Among women younger than 50 years, HSV-2 seroprevalence was significantly associated with cohabitation rather than marriage. Women who reported cohabitation with their partners did not have a significantly higher number of lifetime sexual partners than other women in the sample.

Current vaginal douching also was associated with an increased risk of HSV-2 after controls were used for potential confounders, notably among women younger than 50 years of age. Given the unclear temporality of events, it is possible that vaginal douching may be a consequence of a genital herpetic infection rather than a risk factor as such. Consistently, vaginal douching has been correlated with gynecologic symptoms and has been proved more frequent among women with sexually transmitted diseases. 29,30

Similar to other reports, the current data did not show an association between HSV-2 and a younger age at first intercourse. 31 However, HSV-2 was strongly associated with having two or more sexual partners before first pregnancy, with more significant association among women younger than 50 years of age.

The prevalence the condom use among Mexican women was notably low (2.4%). Condom use was not significantly associated with HSV-2 seropositivity in the multivariate model, although HSV-2 seropositivity was lower among female condom users (17.9%) than among nonusers (29.8%;P = 0.04). Previous reports have suggested that condom use may decrease the risk of acquiring HSV-2 infections. 32 However, the cross-sectional nature of this study made it impossible to determine whether condoms reduce HSV-2 risk. Given that condoms reduce the risk of HIV and other sexually transmitted diseases, promoting condom use also may be an appropriate means of reducing HSV-2 transmission on a population basis.

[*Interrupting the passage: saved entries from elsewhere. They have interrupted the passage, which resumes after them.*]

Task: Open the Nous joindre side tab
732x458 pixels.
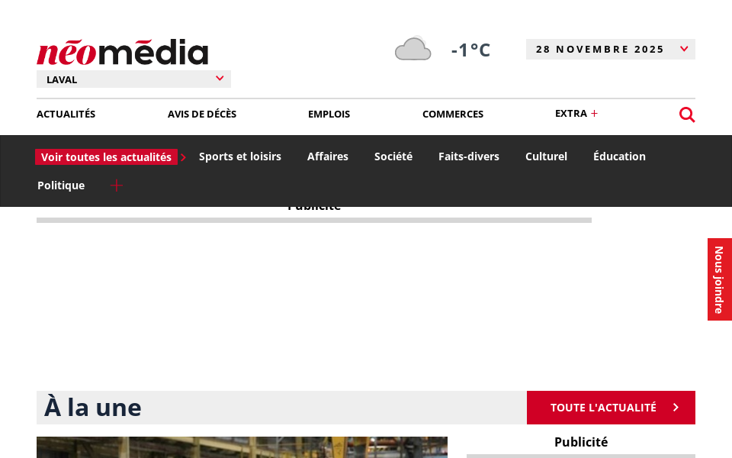Action: [719, 279]
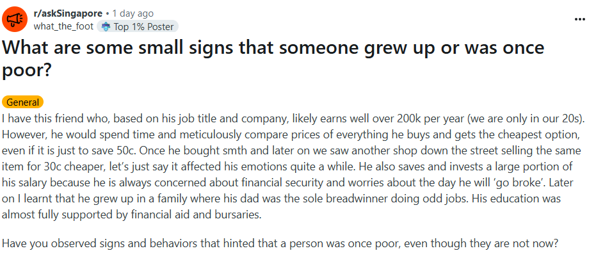596x260 pixels.
Task: Click the "1 day ago" timestamp
Action: point(133,13)
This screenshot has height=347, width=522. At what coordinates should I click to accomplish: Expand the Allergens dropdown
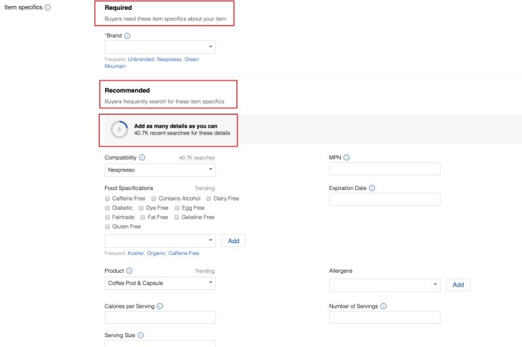click(x=384, y=285)
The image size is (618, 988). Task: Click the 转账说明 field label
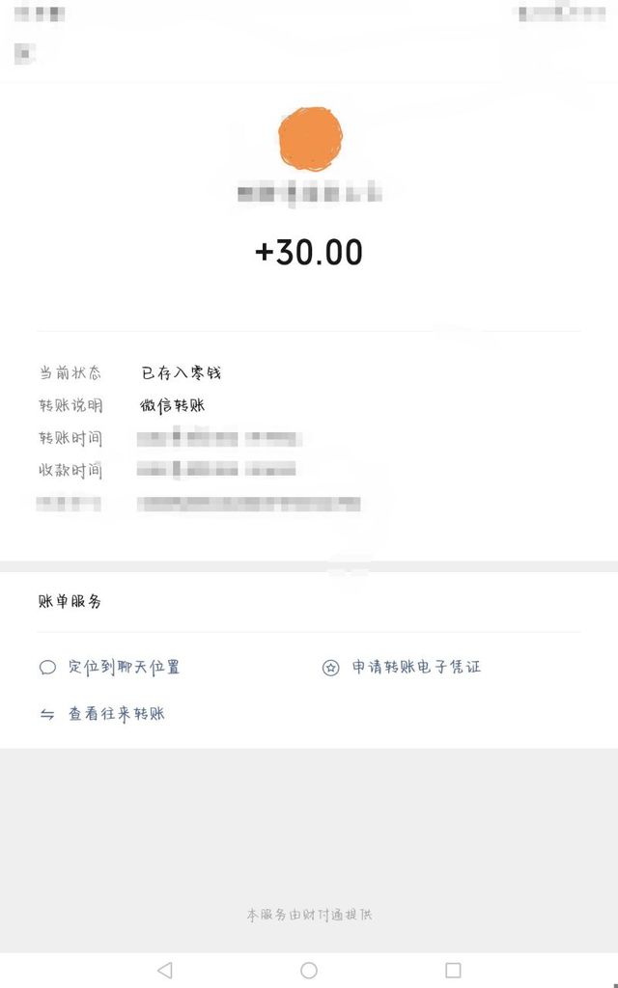coord(70,405)
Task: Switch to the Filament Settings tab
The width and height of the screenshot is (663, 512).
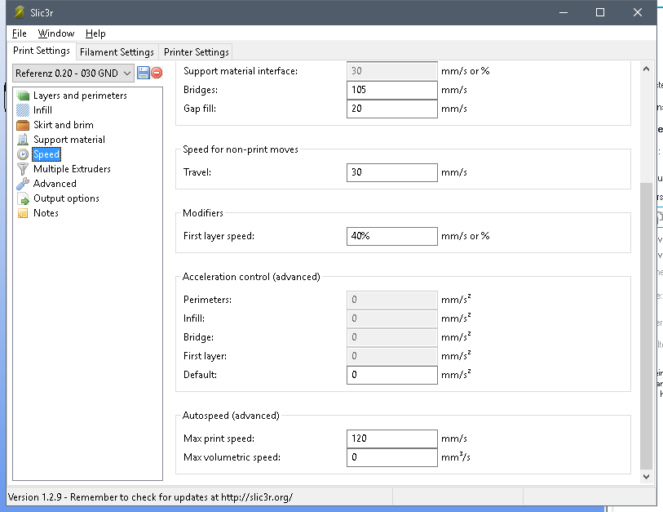Action: coord(117,52)
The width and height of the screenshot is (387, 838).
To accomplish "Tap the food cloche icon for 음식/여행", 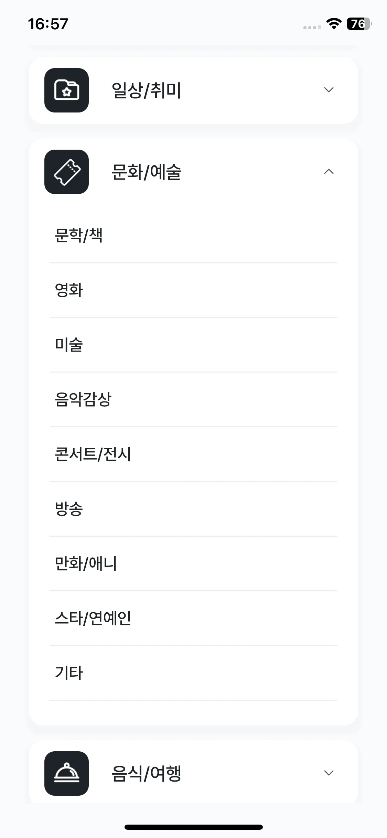I will (66, 773).
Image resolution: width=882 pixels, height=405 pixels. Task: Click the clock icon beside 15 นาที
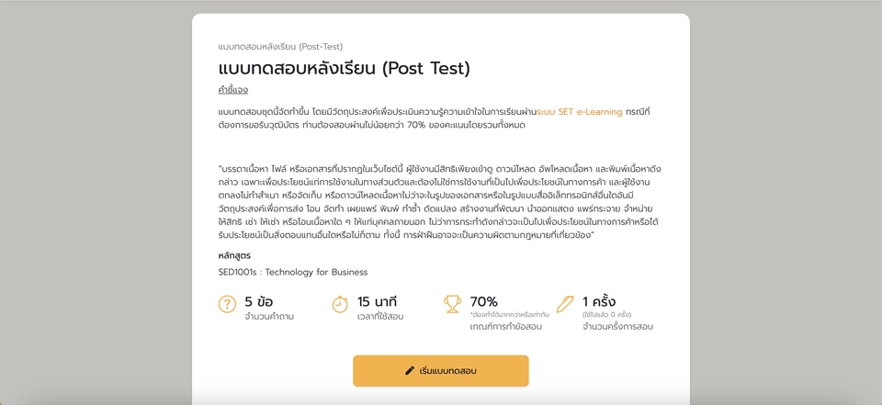tap(340, 304)
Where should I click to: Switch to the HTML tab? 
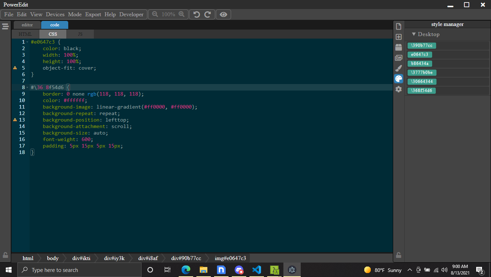coord(25,34)

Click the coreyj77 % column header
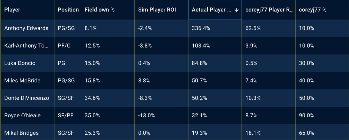pos(313,10)
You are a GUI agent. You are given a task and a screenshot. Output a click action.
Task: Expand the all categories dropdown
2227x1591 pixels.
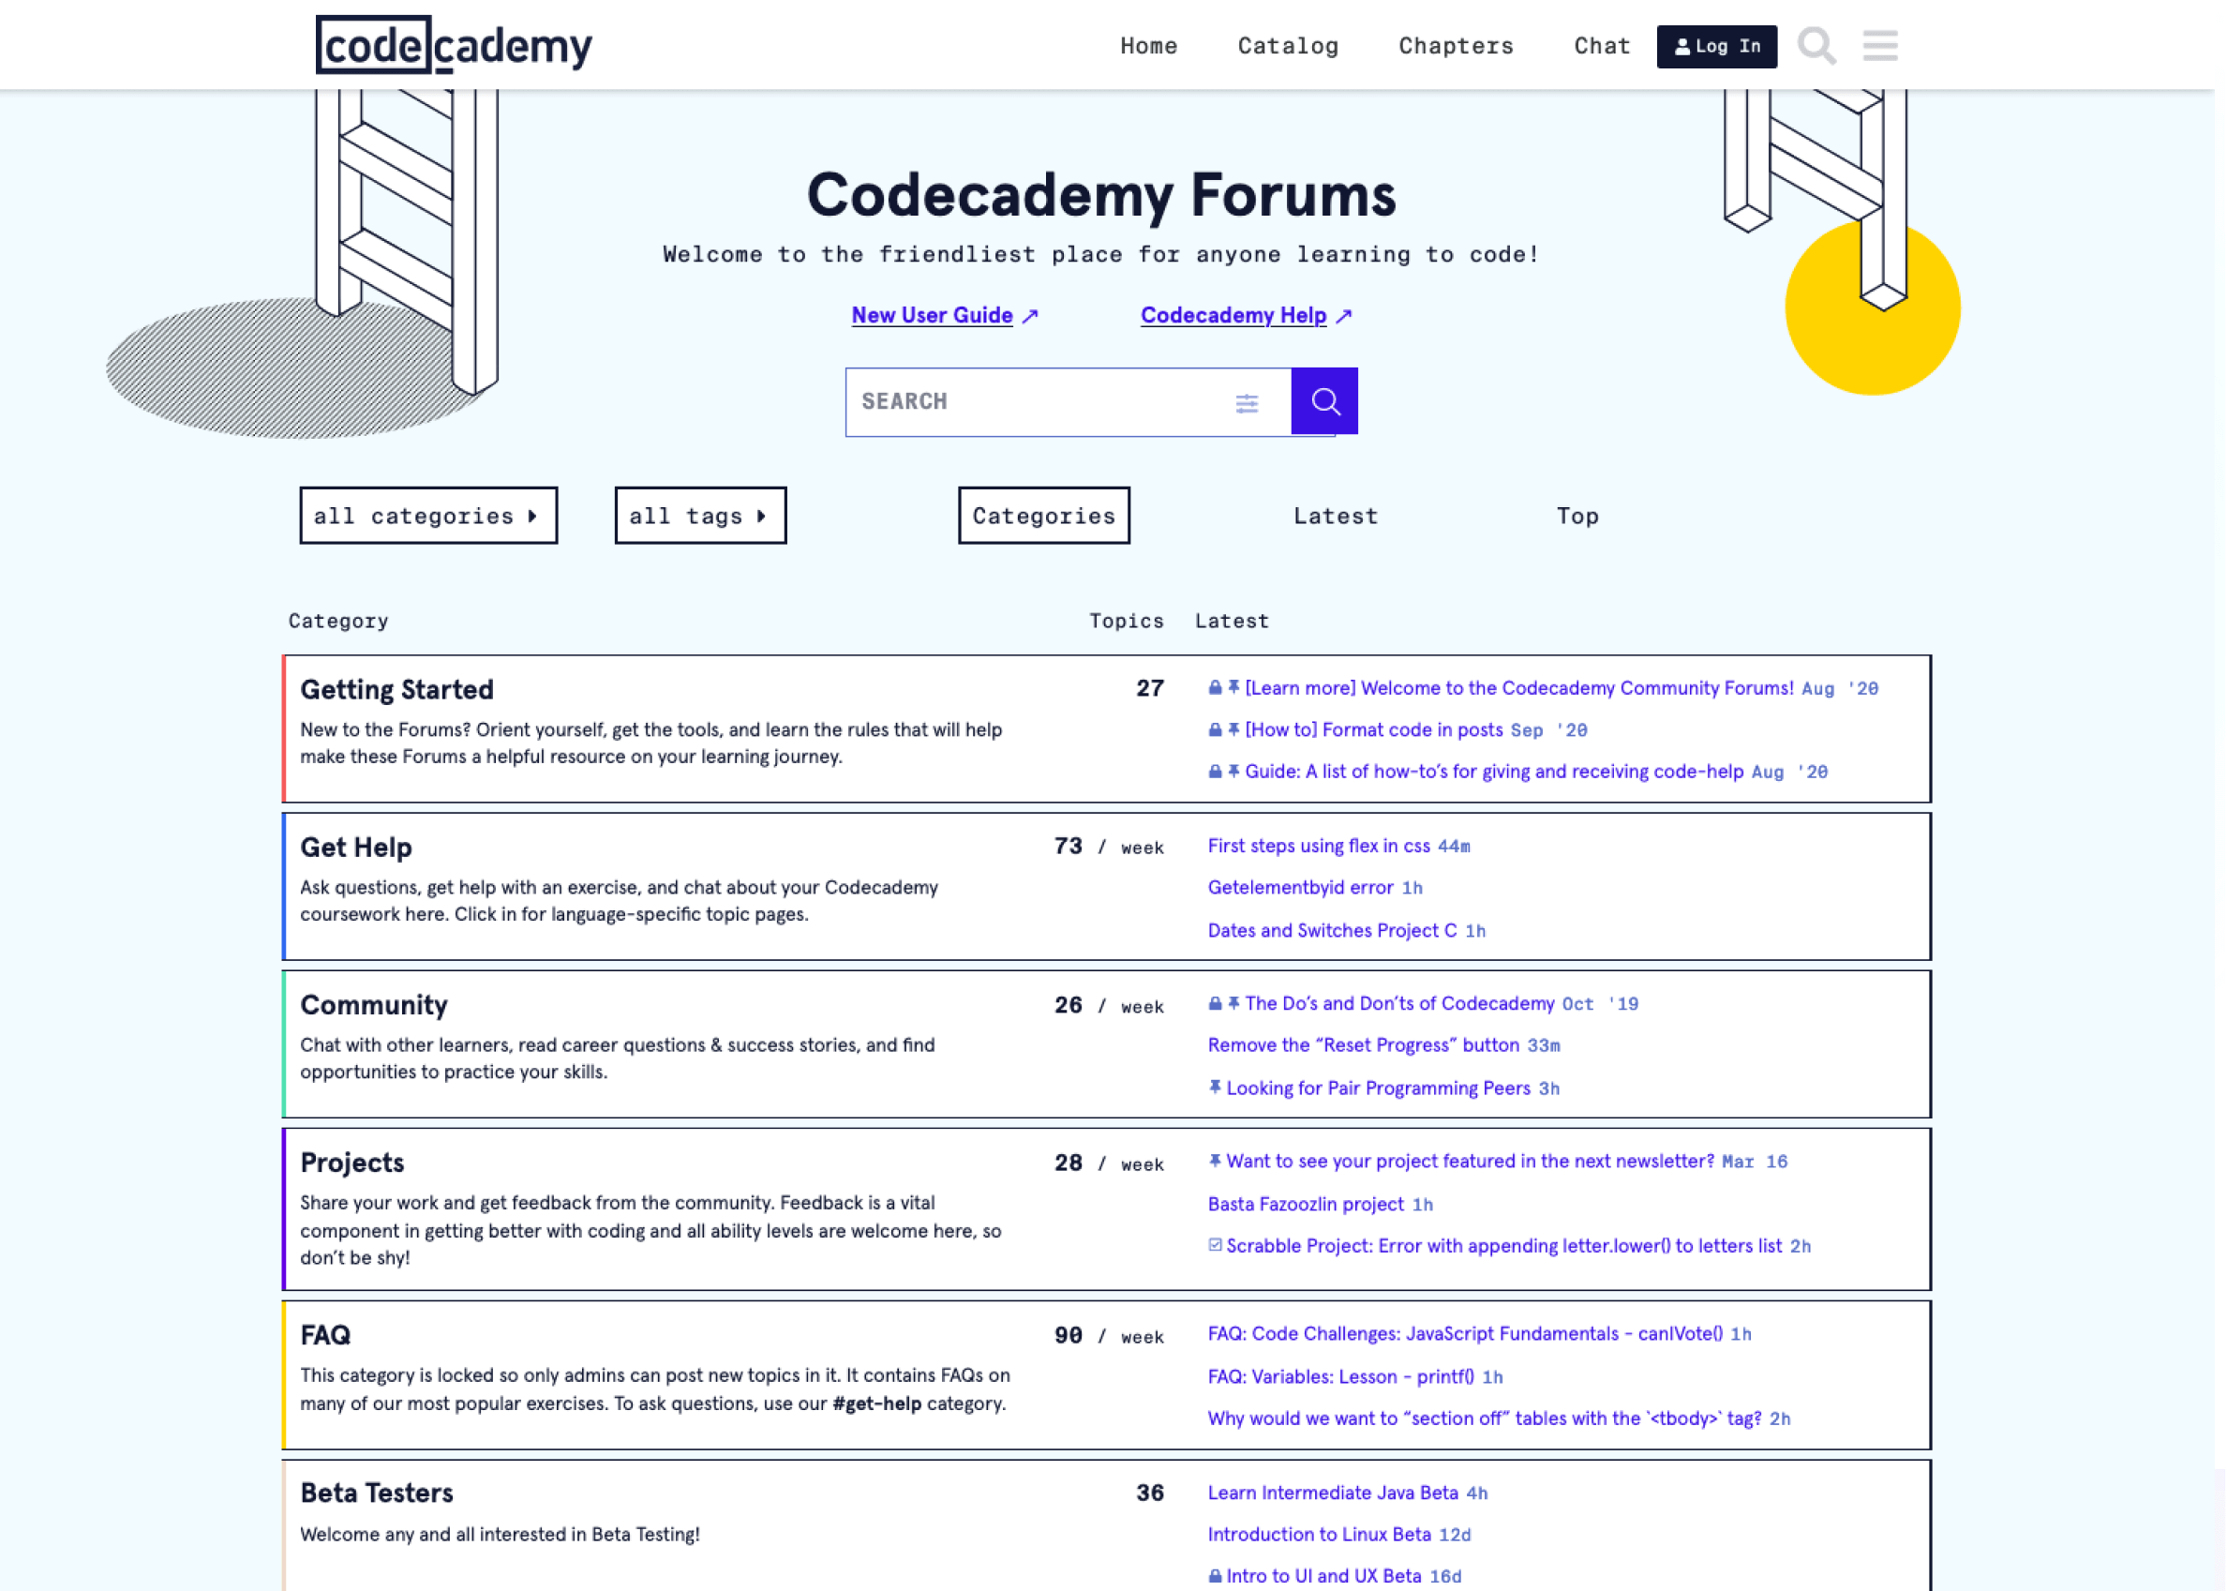click(426, 512)
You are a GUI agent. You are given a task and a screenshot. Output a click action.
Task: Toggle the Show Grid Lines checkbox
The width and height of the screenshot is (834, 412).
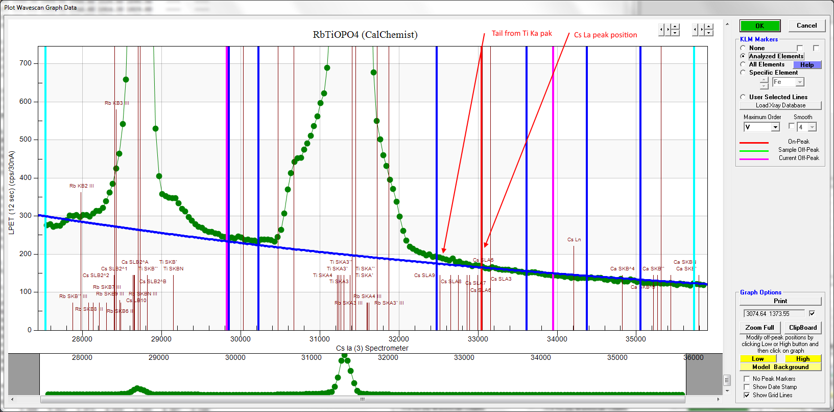[747, 395]
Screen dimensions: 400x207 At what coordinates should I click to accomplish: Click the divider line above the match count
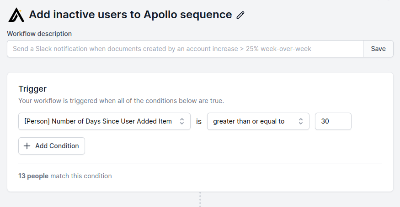200,164
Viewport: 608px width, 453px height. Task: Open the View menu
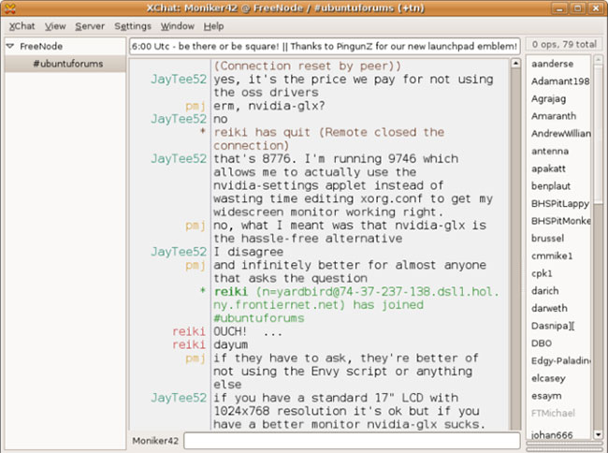[55, 26]
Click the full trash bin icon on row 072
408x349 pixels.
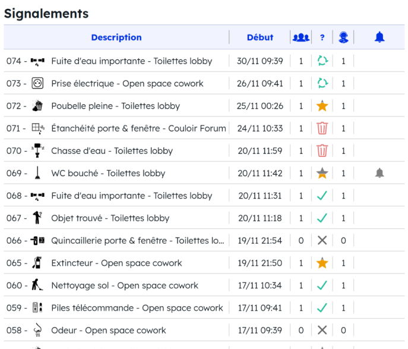point(37,106)
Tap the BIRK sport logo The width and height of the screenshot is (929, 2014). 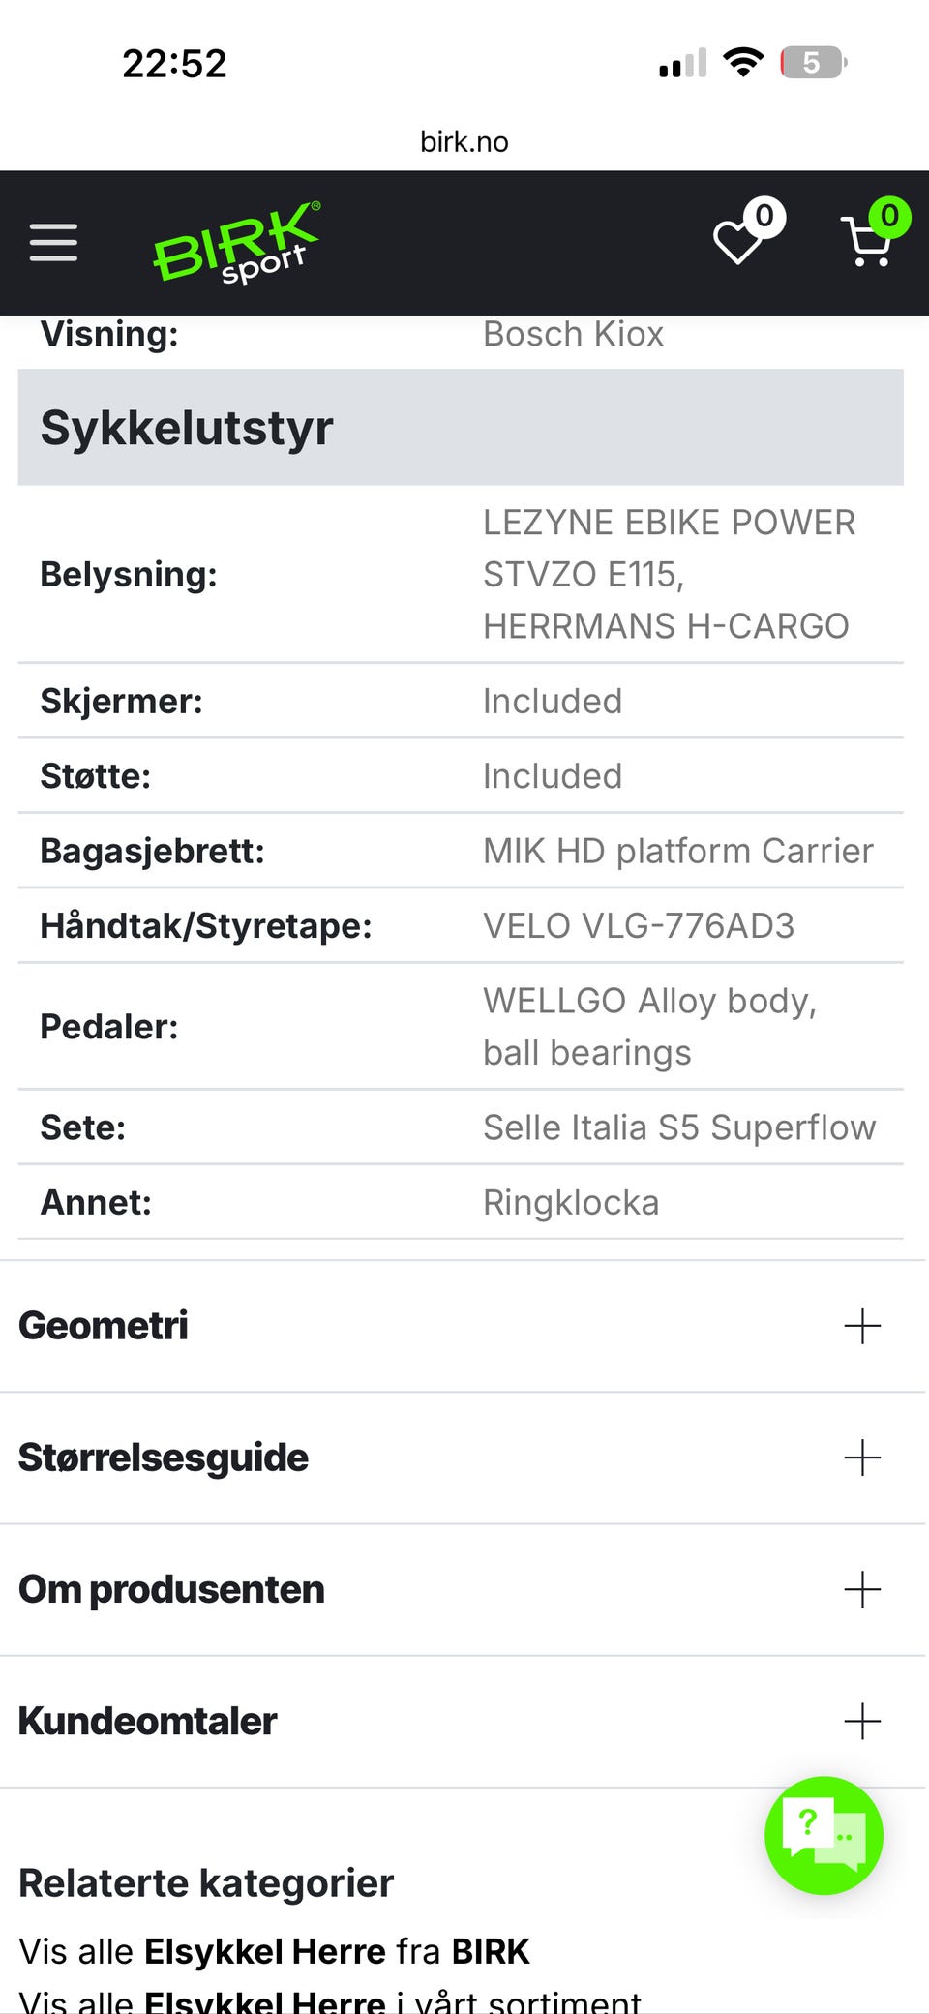click(x=237, y=242)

An unexpected result indicated that smoking was independently associated with HSV-2 infection among healthy women younger than 49 years of age. Although this association may represent residual confounding by sexual behavior, it has been reported that smoking may suppress the immune response in HIV-positive individuals. 33

In summary, population-based HSV-2 seroprevalence is endemically high among middle-age women in Mexico City and clearly is correlated with higher-risk sexual behavior. Genital herpetic infections are characterized by asymptomatic shedding throughout life, causing unrecognized illness that generally is not treated. Therefore, the elevated HSV-2 seroprevalence among women in Mexico City may be attributable to unrecognized HSV-2 viral transmission throughout life. As an adjunct to the potential use of prophylactic vaccines or antiviral therapy for genital herpes prevention efforts, sexually transmitted disease prevention efforts should be strengthened to improve access to information on unrecognized HSV-2 transmission. In addition, capacity should be built for the detection and clinical management of genital herpetic infections, which currently are not being monitored in Mexico.